本文 →
'''

2021.01.08 【製造技術総合特集】MEMS産業の状況と今後の進展市場規模、25年に1.9兆円

産業、医療分野で需要増予測

 MEMS(Micro Electro Mechanical Systems:微小電気機械システム)とは、半導体製造技術やレーザー加工技術など各種の微細加工技術を応用し、微小な電気要素と機械要素を一つの基板上に組み込んだセンサー、アクチュエータなどのデバイス/システムのことである。

 MEMSはIoT(Internet of Things)社会を形成する上で、情報通信をはじめ、自動車、ロボットなどの多様な分野で小型・高精度で省エネルギー性に優れた人と機械をつなぐデバイスとして、多様な研究開発から製品化まで行われている。

 MEMS世界市場は、新型コロナウイルスの影響により20年の市場規模は前年比5.2%減の109億ドル(約1兆2000億円)にとどまるが、19年から25年にかけては年平均7/4%の伸びで、19年の115億ドルから25年には177億ドル(約1兆9000億円)へと拡大すると予測されている(Yole社市場予測)。

 新型コロナウイルスの影響は産業分野ごとに異なり、消費者の需要に左右される自動車や民生機器向け市場では需要に減退が生じ、サーマルイメージャやフローセンサーなどが強く求められている産業分野、医療分野などでは需要増が予測されている。需要減退の民生用MEMS分野に含まれるデバイスであるが、5Gの影響が大きいRF-MEMSは19年から25年にかけて年平均15.5%と今後も成長が期待されている。

 MEMS企業トップ30社の19年のMEMS売上げは102億ドルであるが、30社のうちに含まれる日本企業9社のシェアは18%と引き続き健闘している。

 17年にトップに躍り出たBroadcom社(米)は、RF-MEMS(BAWフィルタ)を含むスマートフォン市場の停滞で売上げはやや減少したが、次の5Gへの期待もあり、首位を維持している。2位のボッシュ(独)、3位のSTマイクロエレクトロニクス(スイス)は自動車関係の慣性・圧力センサーはほぼ横ばいだが、スマホ、スマートウオッチの向けのセンサーが増加傾向のため、昨年と同じく2位と3位を維持している。

「Society5.0」を推進

政府の動き

 現代社会の構造は、AIやビッグデータ、IoTなど、現実世界(フィジカル空間)とデジタルの世界(サイバー空間)を融合させる技術によって急激に変化している。政府はウィズコロナ、アフターコロナの時代においては、この動きが一層加速するものと考えており、持続的な経済発展と社会的課題の解決を両立する人間中心の社会である「Society5.0」を実現するためにも、サイバー空間とフィジカル空間を高度に融合させるシステムが重要であることを示している。

'''

課題の内容 →
1) MEMS産業の記事によると、2019年のMEMS企業トップ30社に含まれる日本企業9社のシェアは何%か。
2) MEMS産業の記事の続きを、本文最後の文の後から書き継げ。

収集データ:
'''

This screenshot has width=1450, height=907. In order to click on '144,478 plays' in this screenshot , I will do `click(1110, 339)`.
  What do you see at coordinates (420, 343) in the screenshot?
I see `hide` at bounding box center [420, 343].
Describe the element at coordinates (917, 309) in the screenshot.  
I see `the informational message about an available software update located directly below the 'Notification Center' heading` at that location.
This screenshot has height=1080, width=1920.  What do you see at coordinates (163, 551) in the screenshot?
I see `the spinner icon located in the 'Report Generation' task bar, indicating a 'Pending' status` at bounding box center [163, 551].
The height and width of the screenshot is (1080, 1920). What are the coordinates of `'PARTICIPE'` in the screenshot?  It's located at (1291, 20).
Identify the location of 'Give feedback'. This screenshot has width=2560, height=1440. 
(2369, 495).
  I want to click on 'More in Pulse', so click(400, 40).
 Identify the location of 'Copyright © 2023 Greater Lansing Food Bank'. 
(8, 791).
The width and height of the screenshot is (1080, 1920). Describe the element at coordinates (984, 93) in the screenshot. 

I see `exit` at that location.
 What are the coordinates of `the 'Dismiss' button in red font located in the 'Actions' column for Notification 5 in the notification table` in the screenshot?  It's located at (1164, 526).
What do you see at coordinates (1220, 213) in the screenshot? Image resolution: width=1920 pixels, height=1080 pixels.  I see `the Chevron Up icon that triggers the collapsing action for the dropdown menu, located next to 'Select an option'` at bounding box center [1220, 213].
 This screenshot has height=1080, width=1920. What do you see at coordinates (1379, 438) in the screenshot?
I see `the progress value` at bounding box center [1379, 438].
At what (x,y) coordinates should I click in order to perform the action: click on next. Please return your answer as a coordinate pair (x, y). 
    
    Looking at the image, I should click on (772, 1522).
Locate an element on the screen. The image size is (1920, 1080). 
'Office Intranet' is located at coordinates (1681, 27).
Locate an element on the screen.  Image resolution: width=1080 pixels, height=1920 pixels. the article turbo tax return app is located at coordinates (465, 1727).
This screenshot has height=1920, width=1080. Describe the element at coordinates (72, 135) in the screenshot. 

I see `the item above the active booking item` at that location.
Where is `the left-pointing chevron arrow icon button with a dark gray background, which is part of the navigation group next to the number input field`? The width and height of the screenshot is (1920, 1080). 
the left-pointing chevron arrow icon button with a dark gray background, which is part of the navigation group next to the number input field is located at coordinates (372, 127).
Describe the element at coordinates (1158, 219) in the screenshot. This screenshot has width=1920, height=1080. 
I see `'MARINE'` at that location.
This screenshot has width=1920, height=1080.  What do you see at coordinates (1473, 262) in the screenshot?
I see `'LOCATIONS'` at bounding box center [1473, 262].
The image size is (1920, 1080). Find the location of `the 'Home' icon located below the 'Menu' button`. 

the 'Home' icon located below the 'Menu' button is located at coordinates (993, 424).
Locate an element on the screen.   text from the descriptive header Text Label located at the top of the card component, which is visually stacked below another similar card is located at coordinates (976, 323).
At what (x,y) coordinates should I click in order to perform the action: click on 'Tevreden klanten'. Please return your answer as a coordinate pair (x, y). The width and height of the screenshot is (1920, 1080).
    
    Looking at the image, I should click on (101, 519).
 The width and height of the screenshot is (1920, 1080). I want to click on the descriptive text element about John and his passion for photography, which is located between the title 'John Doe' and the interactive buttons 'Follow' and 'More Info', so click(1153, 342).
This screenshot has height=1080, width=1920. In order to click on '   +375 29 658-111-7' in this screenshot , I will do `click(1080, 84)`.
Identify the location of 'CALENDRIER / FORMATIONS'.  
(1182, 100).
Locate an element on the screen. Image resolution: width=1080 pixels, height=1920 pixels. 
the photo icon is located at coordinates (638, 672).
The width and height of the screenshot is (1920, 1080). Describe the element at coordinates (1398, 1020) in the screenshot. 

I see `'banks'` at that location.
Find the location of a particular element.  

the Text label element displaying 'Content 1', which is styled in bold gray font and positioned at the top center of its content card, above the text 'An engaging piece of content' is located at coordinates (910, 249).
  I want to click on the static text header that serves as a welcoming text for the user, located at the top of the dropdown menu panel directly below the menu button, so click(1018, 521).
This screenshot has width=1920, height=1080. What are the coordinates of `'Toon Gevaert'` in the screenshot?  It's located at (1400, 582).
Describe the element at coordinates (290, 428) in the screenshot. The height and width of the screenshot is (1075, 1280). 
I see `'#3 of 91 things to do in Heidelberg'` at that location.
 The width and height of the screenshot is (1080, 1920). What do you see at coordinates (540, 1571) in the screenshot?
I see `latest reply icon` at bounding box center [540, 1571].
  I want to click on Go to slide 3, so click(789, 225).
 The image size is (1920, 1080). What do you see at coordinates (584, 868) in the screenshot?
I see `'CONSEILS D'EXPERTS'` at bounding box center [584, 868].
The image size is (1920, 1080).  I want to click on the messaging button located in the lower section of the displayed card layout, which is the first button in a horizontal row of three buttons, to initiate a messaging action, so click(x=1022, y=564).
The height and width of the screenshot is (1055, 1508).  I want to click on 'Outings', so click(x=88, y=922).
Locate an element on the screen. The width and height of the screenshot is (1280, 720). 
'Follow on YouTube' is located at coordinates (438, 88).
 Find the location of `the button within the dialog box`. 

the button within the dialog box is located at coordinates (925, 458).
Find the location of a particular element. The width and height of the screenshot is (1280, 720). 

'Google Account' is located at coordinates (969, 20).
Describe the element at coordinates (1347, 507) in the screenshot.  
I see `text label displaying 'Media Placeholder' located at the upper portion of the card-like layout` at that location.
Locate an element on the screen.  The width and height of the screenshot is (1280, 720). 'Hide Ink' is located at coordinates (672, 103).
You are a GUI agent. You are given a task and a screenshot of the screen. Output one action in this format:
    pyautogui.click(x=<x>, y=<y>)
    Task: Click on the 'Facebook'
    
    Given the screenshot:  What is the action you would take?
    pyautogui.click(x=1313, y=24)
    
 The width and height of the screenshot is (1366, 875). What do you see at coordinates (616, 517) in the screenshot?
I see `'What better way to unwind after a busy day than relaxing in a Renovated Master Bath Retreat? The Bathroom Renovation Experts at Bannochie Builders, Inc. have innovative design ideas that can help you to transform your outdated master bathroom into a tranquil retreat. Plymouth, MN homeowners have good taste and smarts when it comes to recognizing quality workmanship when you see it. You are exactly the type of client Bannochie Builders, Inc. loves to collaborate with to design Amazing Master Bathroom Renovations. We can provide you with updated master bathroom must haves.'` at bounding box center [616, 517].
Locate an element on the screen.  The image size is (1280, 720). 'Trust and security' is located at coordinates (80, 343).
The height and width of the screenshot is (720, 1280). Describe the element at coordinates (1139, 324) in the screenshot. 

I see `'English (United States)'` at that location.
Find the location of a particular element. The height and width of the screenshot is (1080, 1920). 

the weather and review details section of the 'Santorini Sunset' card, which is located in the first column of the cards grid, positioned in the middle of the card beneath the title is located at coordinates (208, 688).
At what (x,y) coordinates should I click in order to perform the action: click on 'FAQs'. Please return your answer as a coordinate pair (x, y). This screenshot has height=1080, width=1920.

'''

解答 →
1) 18%である。

2)
 加えてSDGs(Sustainable Development Goals)と連動する「Society5.0」の推進が掲げられており、SDGsアクションプラン2020では「Society5.0」を支えるICT分野の研究開発の推進やAI(人工知能)、ビッグデータなどの研究開発から社会実装までも求めている。

 なお、この「Society5.0」という概念は16年の第5期科学技術基本計画で示されたものであるが、20年春にも発表される第6期計画の中でも重要な位置付けを占めるようであり、「Society5.0」は、SDGsを目指すに当たり、デジタル化・データ連携・活用を核として、日本の価値観を盛り込むことで実現される知識集約型社会で、その工程が「Japan Model」と呼ぶべき、わが国の戦略・方向性というようなことが明らかにされている。

自立型時刻管理デバイスなど

マイクロマシンセンターの取組み

 そのような「Society5.0」とSDGsについての実現の方向性が議論される中で、マイクロマシンセンターでは、いくつかのプロジェクトの実施と、新たなプロジェクトの立案を目指し、「自立型時刻管理デバイス」の研究開発と「環境に優しいMEMSセンサ」の戦略立案を取り上げている。

 前者は、まさに高度なIoT社会を実現するのに不可欠な超高精度の時刻同期を可能にするためのデバイスであり、自動車の自動走行や移動通信の高度な時刻管理などの世界では欠くことのできないものと考えられる。後者は、SDGsで想定される強じんな国土と質の高いインフラや循環型社会、環境保全などを考えるときに不可欠な、環境に大量に設置されるセンサーシステムについて、それらを環境調和型にするための戦略を立案しようというものである。